肆、查兩造間存有以原告為委託人、被告為受託人、系爭土地為信託財產之信託契約法律關係,該契約法律關係業經原告合法終止等情,已如前述。而該信託契約法律關係成立於七十年間,早於現行信託法公布施行之前,當無該法之適用,合先敘明。次查,揆諸前開說明,此等信託契約法律關係,本得由委託人之原告隨時終止,原告亦於八十九年五月二十五日送達終止之意思表示予被告,則兩造間之信託契約法律關係應認於斯時即告終止,身為委託人之原告對於信託財產即系爭土地之返還請求權之消滅時效,應自信託契約法律關係終止時即八十九年五月二十五日起算,至原告八十九年六月十四提起本件訴訟時,顯然未逾十五年之消滅時效。被告或謂,原告主張之移轉登記請求權之消滅時效應自七十三年三月十日可請求移轉登記時起算,惟按消滅時效自請求權可行使時起算,民法第一百二十八條前段定有明文,再查,兩造間之信託契約法律關係於七十三年間仍屬存在且從未經原告終止,業經敘明,除此之外,被告出具之切結書中僅稱:「..嗣後如能辦理移轉過戶時願意提供一切證件,不敢刁難及要求任何條件。」等語,亦難認為附有任何終止或消滅契約之條件之意思表示。要之,兩造間存在之信託契約法律關係至原告終止之前,並無任何消滅或終止情事發生,斯時仍屬有效存續之中,原告對於信託財產之移轉登記請求權當無從行使,消滅時效不能據此起算,乃至為灼然,則被告所執見解,顯有誤會。
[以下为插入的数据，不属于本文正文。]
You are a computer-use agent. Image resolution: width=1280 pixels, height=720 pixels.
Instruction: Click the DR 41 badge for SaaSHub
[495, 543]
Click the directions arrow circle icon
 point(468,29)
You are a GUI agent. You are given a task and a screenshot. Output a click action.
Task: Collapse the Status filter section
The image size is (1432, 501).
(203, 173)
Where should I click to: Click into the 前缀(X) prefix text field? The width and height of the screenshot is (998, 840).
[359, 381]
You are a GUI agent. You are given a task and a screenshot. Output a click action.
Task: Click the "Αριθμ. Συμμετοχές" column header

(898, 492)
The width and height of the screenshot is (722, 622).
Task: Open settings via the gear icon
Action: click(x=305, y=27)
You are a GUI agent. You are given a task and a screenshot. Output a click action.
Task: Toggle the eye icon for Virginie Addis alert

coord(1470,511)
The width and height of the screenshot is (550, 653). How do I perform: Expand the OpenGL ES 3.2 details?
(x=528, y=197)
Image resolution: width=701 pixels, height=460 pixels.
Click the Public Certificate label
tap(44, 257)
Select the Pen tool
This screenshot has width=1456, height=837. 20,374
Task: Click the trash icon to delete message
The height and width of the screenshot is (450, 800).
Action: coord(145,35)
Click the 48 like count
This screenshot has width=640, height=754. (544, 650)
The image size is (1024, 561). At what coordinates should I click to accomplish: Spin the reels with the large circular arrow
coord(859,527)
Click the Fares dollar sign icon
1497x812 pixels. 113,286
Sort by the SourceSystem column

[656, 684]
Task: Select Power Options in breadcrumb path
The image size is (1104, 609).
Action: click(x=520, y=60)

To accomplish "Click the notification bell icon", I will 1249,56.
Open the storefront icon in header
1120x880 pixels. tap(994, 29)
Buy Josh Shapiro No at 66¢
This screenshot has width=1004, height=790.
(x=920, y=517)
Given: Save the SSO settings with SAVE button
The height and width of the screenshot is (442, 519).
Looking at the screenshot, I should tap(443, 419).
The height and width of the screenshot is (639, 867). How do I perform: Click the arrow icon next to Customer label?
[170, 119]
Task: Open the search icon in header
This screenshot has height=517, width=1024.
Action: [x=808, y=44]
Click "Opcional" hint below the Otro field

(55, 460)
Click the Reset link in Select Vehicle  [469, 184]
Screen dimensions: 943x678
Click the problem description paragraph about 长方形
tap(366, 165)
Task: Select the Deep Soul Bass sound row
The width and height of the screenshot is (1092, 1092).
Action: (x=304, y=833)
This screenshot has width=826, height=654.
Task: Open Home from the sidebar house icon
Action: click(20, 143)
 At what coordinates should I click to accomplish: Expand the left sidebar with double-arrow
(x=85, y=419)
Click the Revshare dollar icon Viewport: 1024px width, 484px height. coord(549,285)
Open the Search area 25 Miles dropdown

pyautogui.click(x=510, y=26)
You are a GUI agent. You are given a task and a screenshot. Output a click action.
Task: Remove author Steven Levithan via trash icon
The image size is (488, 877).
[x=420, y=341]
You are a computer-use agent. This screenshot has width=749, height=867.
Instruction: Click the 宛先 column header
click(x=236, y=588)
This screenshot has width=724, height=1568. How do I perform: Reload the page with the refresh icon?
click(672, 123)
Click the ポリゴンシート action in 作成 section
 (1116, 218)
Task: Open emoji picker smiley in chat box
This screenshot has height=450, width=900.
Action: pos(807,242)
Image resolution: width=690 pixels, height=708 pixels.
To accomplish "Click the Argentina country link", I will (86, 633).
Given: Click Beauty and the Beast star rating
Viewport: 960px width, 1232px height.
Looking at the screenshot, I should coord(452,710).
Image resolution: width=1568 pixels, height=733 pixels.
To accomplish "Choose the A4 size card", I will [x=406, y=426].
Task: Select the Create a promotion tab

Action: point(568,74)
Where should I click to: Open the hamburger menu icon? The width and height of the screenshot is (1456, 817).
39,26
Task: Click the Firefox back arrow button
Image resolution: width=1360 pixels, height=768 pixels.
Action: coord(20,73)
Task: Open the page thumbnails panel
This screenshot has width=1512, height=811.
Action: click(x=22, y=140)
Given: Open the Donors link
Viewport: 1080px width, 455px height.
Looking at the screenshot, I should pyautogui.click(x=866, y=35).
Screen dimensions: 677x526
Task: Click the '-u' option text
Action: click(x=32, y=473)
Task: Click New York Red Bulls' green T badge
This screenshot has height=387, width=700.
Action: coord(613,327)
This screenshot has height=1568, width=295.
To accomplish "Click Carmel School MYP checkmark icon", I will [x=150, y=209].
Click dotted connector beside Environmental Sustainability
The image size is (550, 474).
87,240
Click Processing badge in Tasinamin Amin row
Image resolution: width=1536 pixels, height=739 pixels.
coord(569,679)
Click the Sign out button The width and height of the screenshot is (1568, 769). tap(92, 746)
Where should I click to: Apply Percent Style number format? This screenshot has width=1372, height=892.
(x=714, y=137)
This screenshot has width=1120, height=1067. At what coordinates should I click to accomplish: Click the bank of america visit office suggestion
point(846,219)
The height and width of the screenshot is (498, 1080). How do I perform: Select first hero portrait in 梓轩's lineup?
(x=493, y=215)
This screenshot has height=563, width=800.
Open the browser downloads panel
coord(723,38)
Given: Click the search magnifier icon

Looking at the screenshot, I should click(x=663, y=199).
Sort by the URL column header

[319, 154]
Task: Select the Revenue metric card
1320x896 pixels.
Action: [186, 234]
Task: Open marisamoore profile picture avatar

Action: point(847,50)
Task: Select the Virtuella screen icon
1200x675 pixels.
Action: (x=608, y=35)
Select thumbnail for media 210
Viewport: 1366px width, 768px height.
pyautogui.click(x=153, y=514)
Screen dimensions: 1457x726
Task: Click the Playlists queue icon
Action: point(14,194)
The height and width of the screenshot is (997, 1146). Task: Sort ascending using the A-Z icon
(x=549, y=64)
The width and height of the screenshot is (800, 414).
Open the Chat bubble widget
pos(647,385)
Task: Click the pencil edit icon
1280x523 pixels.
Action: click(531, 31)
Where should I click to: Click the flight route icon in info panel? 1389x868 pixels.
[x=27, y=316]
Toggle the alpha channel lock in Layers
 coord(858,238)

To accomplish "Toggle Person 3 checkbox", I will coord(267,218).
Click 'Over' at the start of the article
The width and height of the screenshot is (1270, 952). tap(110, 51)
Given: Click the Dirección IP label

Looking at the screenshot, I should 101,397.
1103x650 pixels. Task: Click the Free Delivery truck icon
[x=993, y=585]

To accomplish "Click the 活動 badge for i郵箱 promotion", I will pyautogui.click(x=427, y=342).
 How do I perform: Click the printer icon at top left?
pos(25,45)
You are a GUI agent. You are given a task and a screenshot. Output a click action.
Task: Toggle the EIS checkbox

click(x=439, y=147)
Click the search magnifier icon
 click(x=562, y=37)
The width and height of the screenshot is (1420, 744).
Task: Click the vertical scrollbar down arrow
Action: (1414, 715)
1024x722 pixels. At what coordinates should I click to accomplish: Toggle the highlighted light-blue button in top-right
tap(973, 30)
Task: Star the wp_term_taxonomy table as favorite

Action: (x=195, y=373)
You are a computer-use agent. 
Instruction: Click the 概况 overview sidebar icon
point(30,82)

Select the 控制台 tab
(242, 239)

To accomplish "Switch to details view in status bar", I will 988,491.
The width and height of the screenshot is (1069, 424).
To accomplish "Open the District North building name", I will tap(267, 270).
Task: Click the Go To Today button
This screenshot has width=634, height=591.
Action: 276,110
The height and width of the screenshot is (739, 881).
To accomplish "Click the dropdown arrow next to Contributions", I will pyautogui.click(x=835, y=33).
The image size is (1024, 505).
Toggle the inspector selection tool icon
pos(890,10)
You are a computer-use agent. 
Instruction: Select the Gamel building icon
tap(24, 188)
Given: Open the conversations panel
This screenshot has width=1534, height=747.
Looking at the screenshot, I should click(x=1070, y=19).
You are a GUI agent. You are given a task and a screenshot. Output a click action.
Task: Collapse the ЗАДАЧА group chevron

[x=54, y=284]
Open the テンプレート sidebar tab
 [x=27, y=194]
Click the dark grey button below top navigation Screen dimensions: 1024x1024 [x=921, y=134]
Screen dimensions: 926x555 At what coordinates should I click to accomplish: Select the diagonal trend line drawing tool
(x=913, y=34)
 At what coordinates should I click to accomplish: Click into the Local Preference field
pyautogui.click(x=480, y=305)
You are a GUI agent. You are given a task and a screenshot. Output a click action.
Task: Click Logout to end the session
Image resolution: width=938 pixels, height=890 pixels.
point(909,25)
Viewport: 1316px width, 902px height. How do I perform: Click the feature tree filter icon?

伍、綜上所陳,兩造間既存有以原告為委託人、被告為受託人、系爭土地為信託財產之信託契約法律關係,原告合法終止此等法律關係後,被告即負有返還系爭土地與原告之義務,原告進而請求被告移轉系爭土地所有權予己,洵屬有據,應予准許。
據上論結,本件原告之訴為有理由,依民事訴訟法第七十八條,判決如主文。
中華民國九十一年六月二十七日~B臺灣嘉義地方法院民事第二庭~B法官張道周右為正本係照原本作成。
如對本判決上訴須於判決送達後廿日內向本院提出上訴狀。